| A la plage avec Kundera. |
Cet été, l'auto-grandissement est à l'honneur. Gagner des centimètres en se tenant droit et en mettant de l'air entre ses vertèbres, un truc de danseur, mais aussi un petit effacement du complexe d'infériorité qui me guettait et me faisait mal à la gorge. Tout naturellement, ponctuelles, les choses évoluent, alors que j'avais perdu patience.
Entre autres performances inouïes pour une petite Ceriani courageuse mais pas téméraire:
- Faire du vélo sans les mains (qui l'eut cru?)

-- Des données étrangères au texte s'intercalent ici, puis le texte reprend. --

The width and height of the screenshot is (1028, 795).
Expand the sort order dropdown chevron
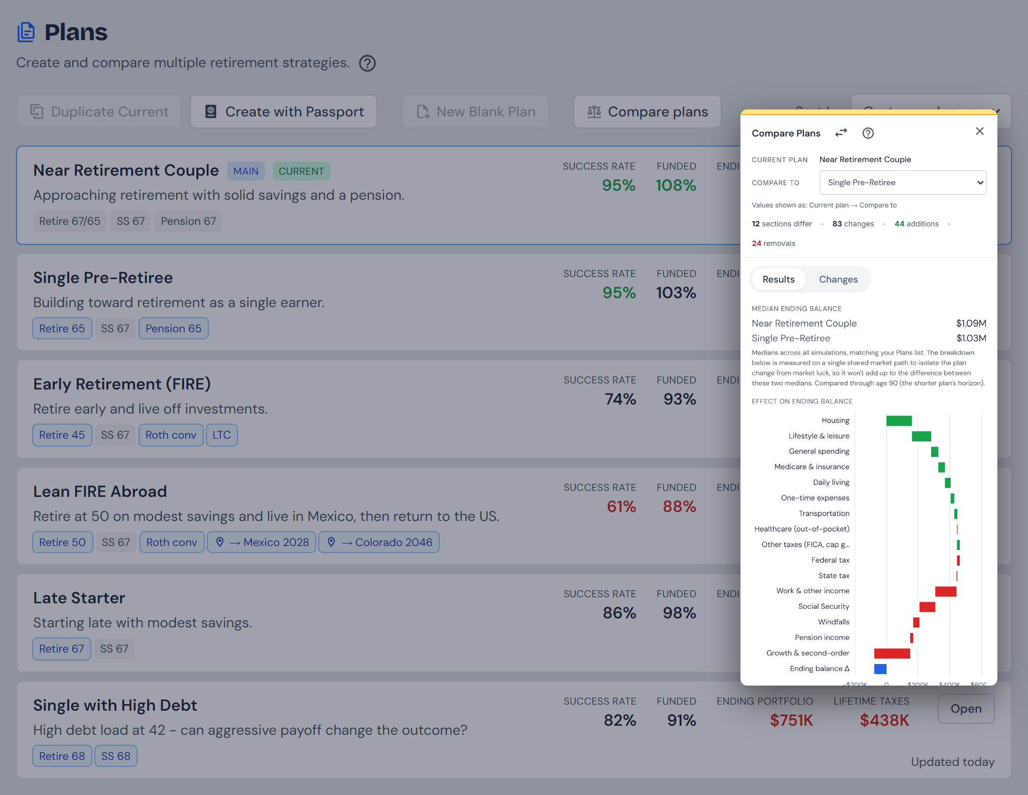tap(996, 111)
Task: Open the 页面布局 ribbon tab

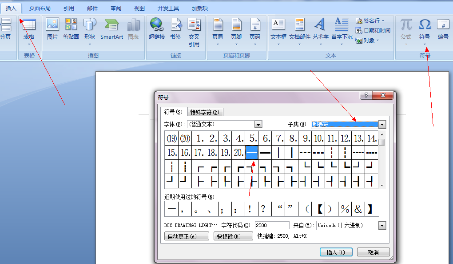Action: tap(40, 8)
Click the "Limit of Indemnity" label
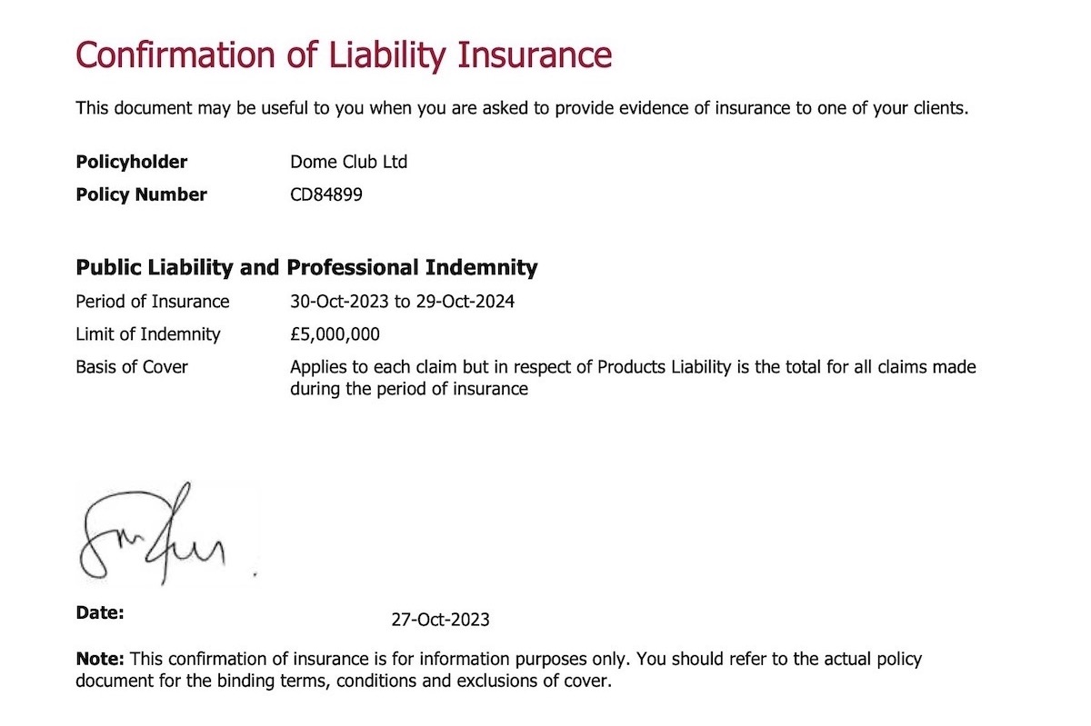Screen dimensions: 1091x726 [148, 334]
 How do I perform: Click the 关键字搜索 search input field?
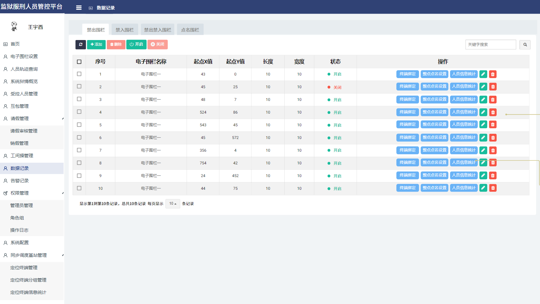pyautogui.click(x=490, y=45)
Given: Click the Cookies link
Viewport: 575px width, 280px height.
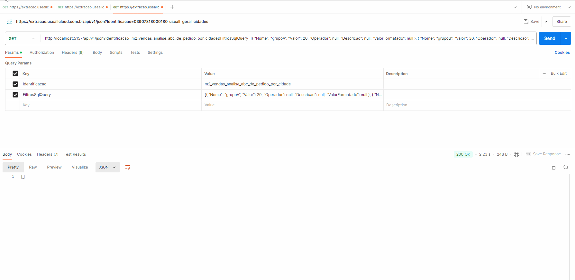Looking at the screenshot, I should pos(562,53).
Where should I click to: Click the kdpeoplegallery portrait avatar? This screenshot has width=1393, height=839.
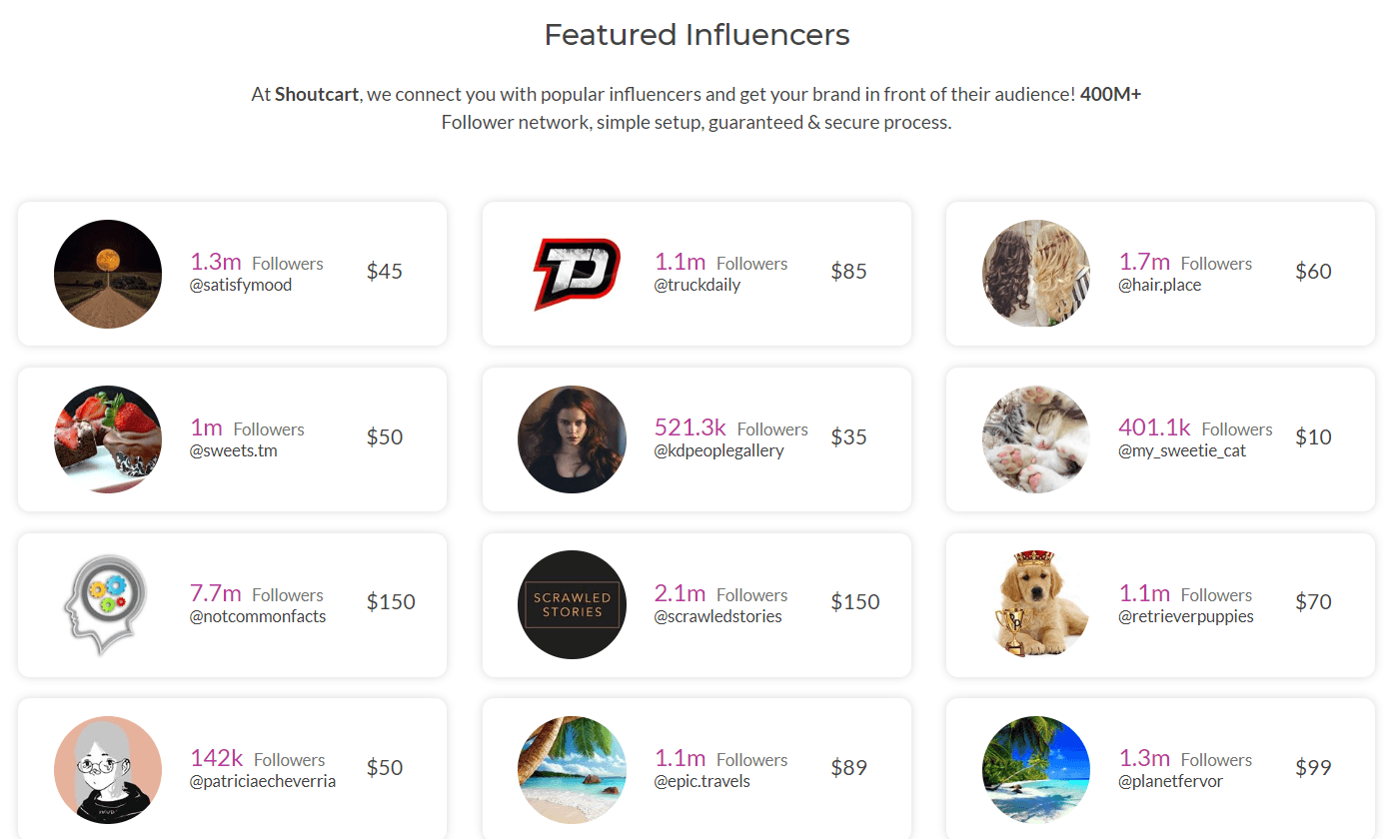573,439
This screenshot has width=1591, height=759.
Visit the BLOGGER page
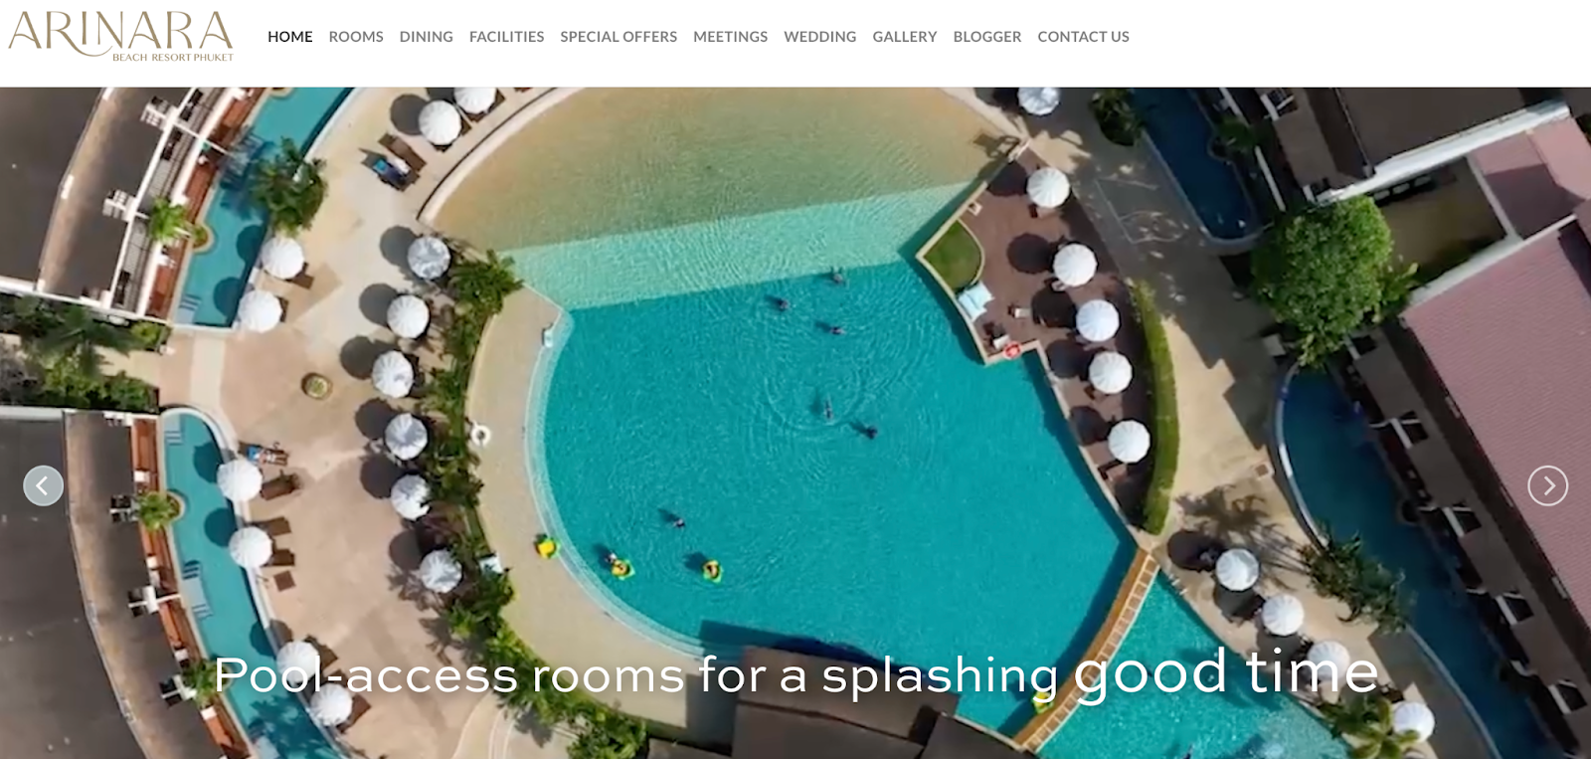[987, 37]
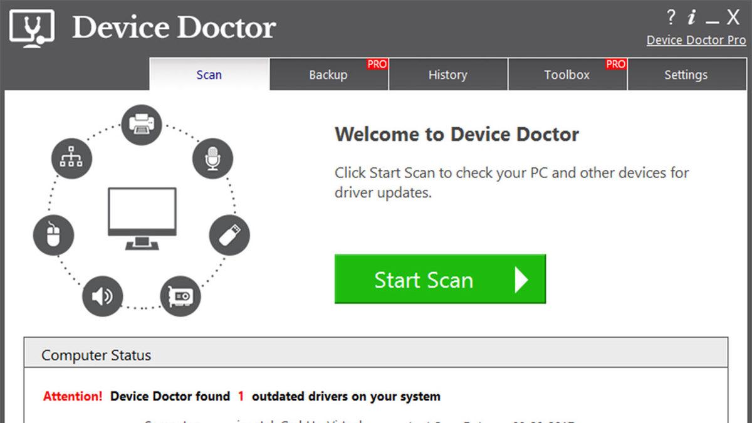The width and height of the screenshot is (752, 423).
Task: Click the speaker device icon
Action: [102, 296]
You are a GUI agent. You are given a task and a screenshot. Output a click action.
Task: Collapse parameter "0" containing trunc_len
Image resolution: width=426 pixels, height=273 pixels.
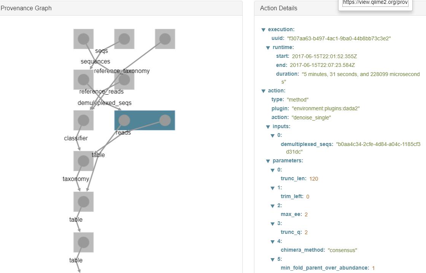pyautogui.click(x=272, y=170)
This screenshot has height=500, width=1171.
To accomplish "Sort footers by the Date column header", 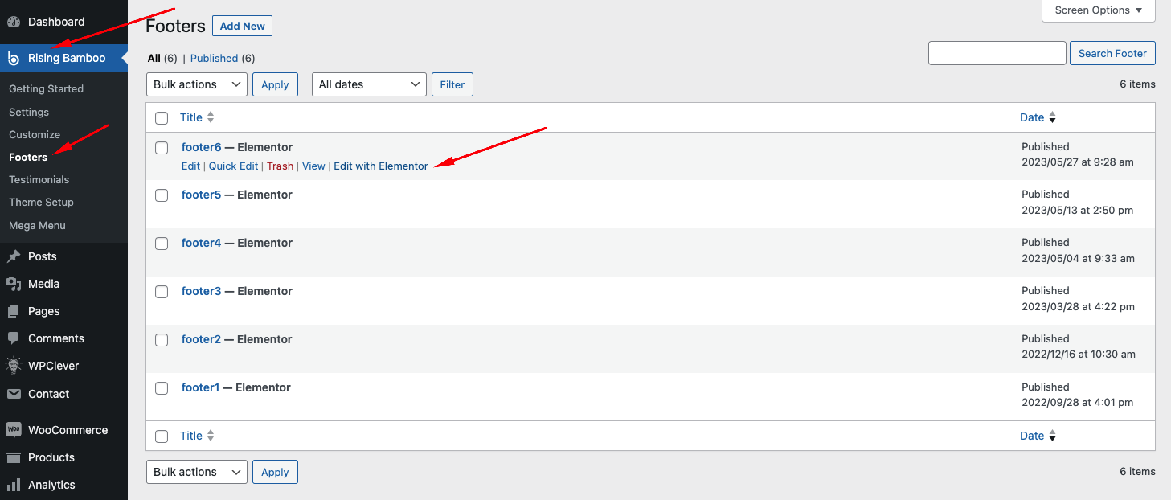I will pos(1032,117).
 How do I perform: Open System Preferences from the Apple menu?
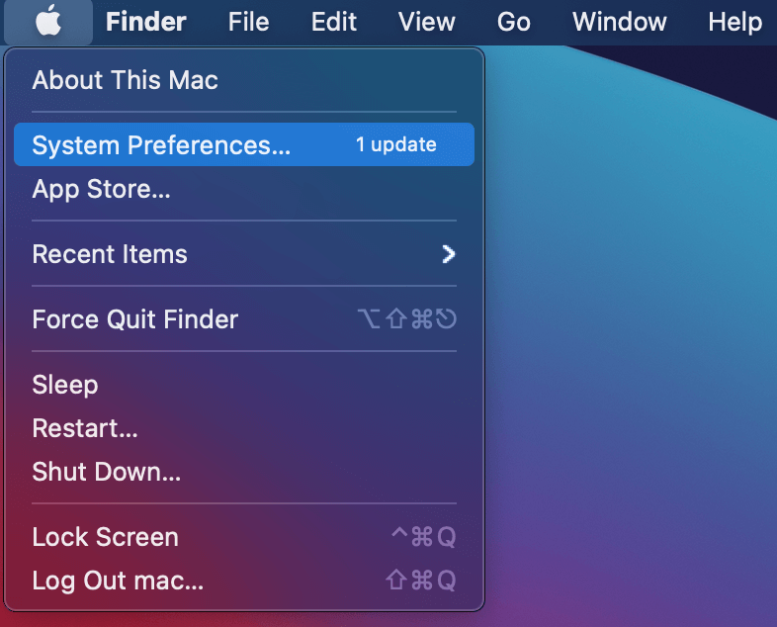click(x=161, y=145)
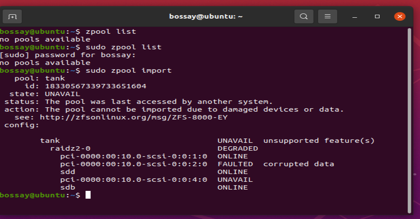The height and width of the screenshot is (219, 420).
Task: Maximize the terminal window
Action: tap(377, 16)
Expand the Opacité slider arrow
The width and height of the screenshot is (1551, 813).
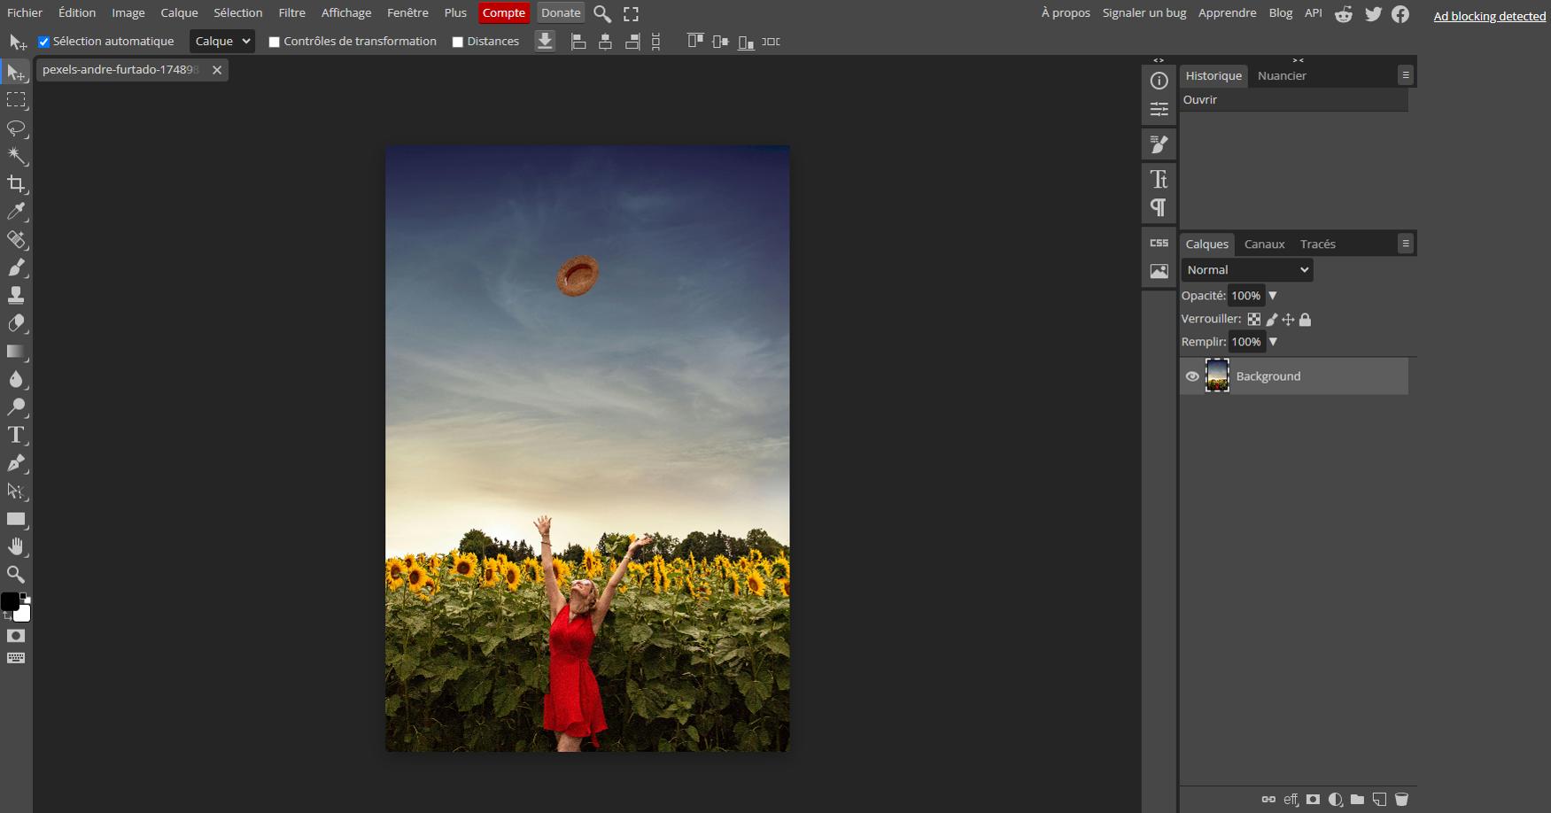(x=1273, y=296)
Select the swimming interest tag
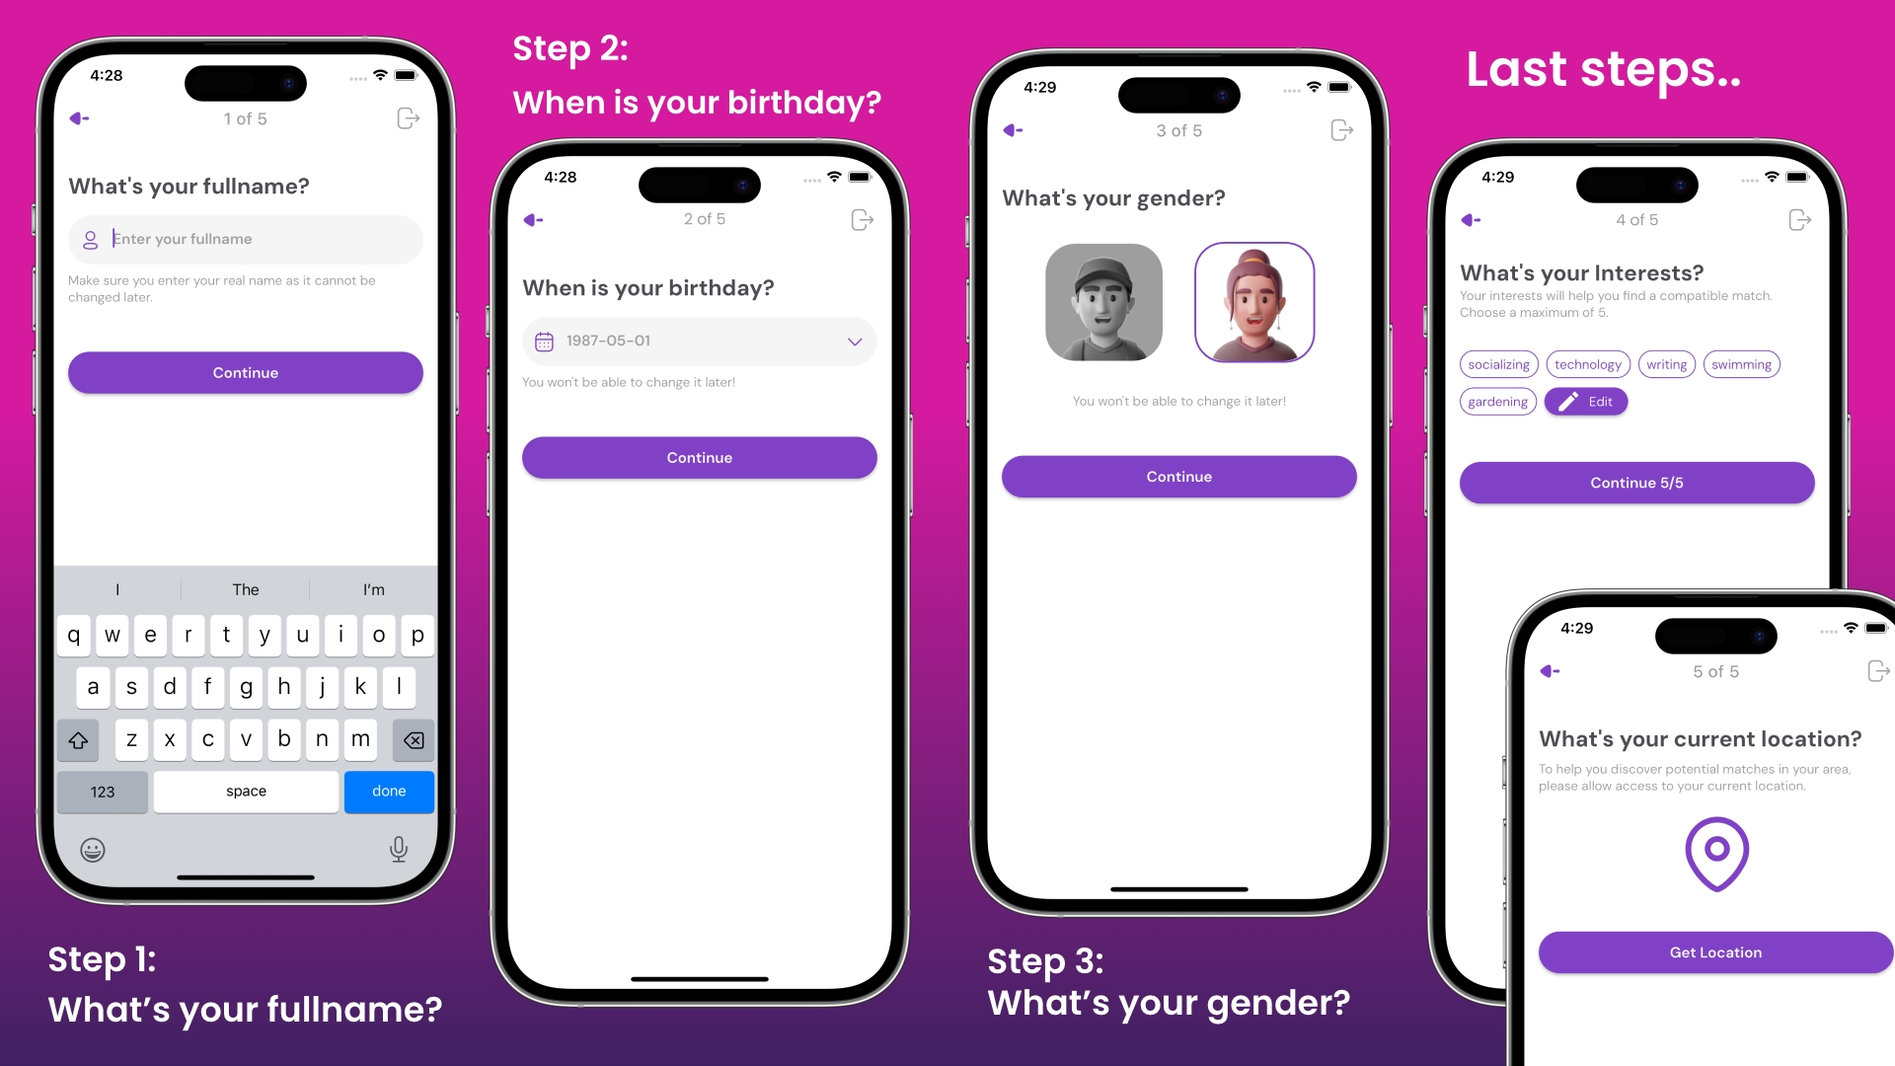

- Lire un roman de 670 pages* avec régal (les résultats brillants de littéraire qu'on me connait devraient créer un étonnement pour ce point et pourtant, la rêveuse que je suis est incapable de lire vite, et, le comble, perd patience devant sa propre lenteur)
- Oser montrer ses dessins naïfs
- Savoir distinguer un cumulus humilis d'un cumulus congestus, en levant la tête vers les nuages
- Goûter au monde fascinant du travail, avec privation de liberté, astreinte à assiduité, être un peu adulte en somme...
*Crime et châtiment, Dostoïevski
Fière et forte de ces évènements, je ne regrette pas hier, je n'attends pas demain, je laisse couler le temps auprès de celui qui, je le sais, est la source inspiratrice de confiance qui me guide vers le haut. Ou vers la sérénité.